For more information on SharePoint Server 2010 data size planning, see Storage and SQL Server capacity planning and configuration (SharePoint Server 2010).

SharePoint Scanning Planning – Part 1 – Storage and Sizing

With SharePoint Scanning and Capture, as with any project, planning is essential to success.  If you are going to use scanning software to send scanned images to a SharePoint Content Database, you need to lay some ground work.  This is the first in a series of planning articles.

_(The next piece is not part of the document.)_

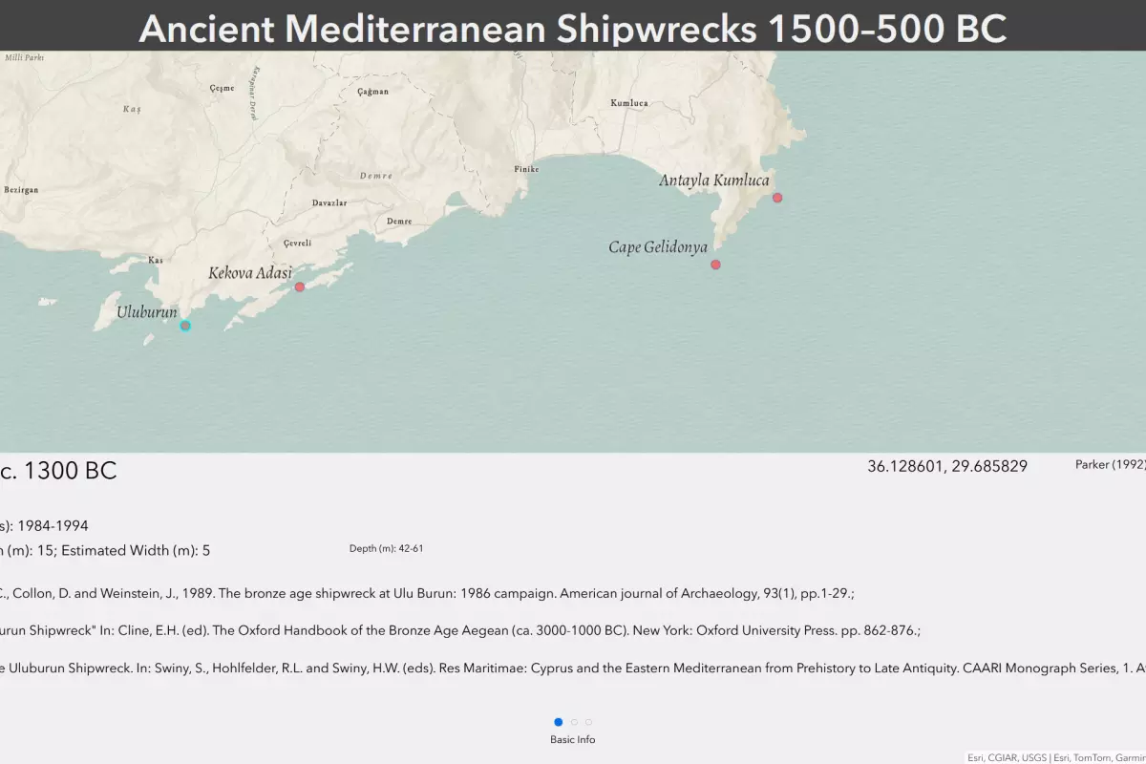1146x764 pixels.
Task: Open the Antayla Kumluca shipwreck marker
Action: pos(777,198)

One of the key areas of planning for any scanning/capture implementation is sizing and storage.   Many of the customers we work with have no real grasp on the volume of paper they deal with on a day to day basis, and when they make the migration to digitizing their paper, they are often quite surprised at the amount of paper they push through the system.  Obviously, this can cause some serious issues on many different fronts.   So how do you estimate the amount of paper?  There are several key conversion factors used by the document management industry, as outlined below:

 

Description Number of Pages Storage
1 Scanned Page – 8.5 x 11 1 50KB
1 Scanned Page – 11×17 1 100KB
1 File Cabinet – 4 drawers 10,0000 500MB
1 Box 2500 125MB
1 Linear Inch 100 5MB
1 E Size Engineering Drawing (48×36) 16 – 8.5×11 800KB

This table is a basic planning tool, and can be used as a starting point.  One thing to remember is that these are all standard pages.  Not full image magazine pages, but full text pages.  The other thing to keep in mind is that we have listed for boxes and file cabinets, the average number of pages contained within.  In the imaging world, we deal with images, not pages.  What is the difference?  A page may have 2 sides, which are converted digitally into 2 images.  So effectively, if you have a box with double sided pages you are scanning, you will have to double the storage required.

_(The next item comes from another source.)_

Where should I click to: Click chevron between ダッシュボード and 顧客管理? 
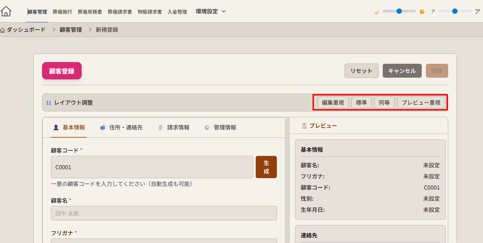[54, 30]
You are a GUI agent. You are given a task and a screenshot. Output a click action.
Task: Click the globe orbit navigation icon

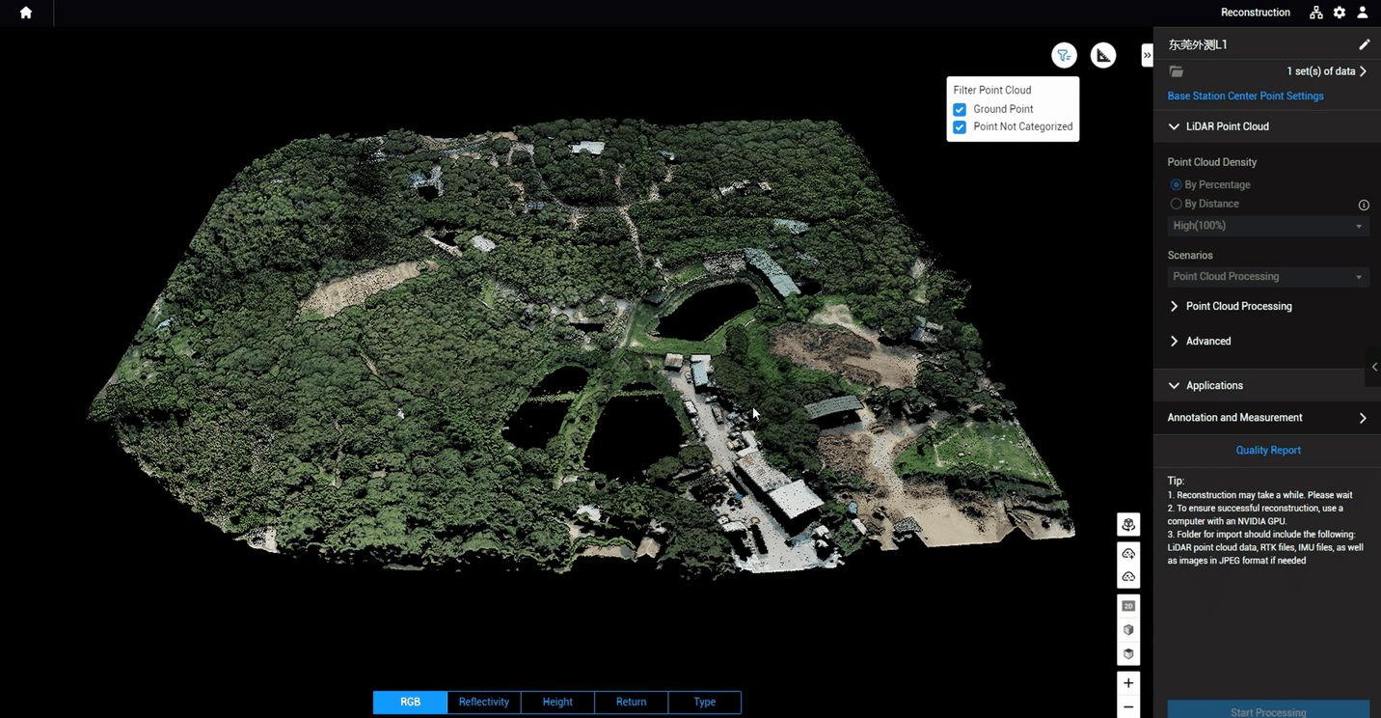[x=1128, y=524]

Some other key factors that can contribute to storage and sizing:

DPI Setting – one of the key questions we always receive is What DPI should I set on my scanner?  For most basic scanning and archive applications, you can set your scanner to 200 DPI.  If you are doing OCR or any type of advanced data extraction, you always want a 300 DPI image for maximum accuracy.  Anything beyond that is just a space killer, will slow down your process and really bloat your files.

Black and White, Greyscale and Color – always use black and white scanning to keep file sizes at an absolute minimum.  Greyscale and color scanning should only be used when absolutely necessary, as file sizes are just crazy.  Below is a table of file sizes for the same letter.  The letter was about 50% page coverage.

 

Scanning Mode/DPI File Size
Black and White – 200 DPI 26K
Black and White – 300 DPI 38K
Black and White – 400 DPI 51K
Black and White – 600 DPI 80K
Greyscale – 300 DPI 301K
Color- 300 DPI 577K

Image Processing – image cleanup can significantly reduce file sizes, and it is very important to use this feature whenever you can.  Despeckle, deshade, border removal, etc. will eliminate unnecessary noise in scanned images, and reduce your storage requirement by 10-30% depending on the quality of your documents.

Image Format – There is a lot of misinformation on the market about TIFF versus PDF.  I always hear “We want to store as TIFF because PDFs are just too big.”  Just not the case.  An image scanned to PDF is just a TIFF in PDF clothing (Or a PDF wrapper to be more exact).  The PDF overhead is almost negligible.  The de facto standard in imaging today is rapidly becoming the PDF image with hidden text.  This gives you a nice little file with the pristine image, and converted OCR text in the background.  The text layer adds negligible size to the file.

So now, with all this info, you can estimate volume in images, and then come up with required storage on a monthly, yearly or project basis.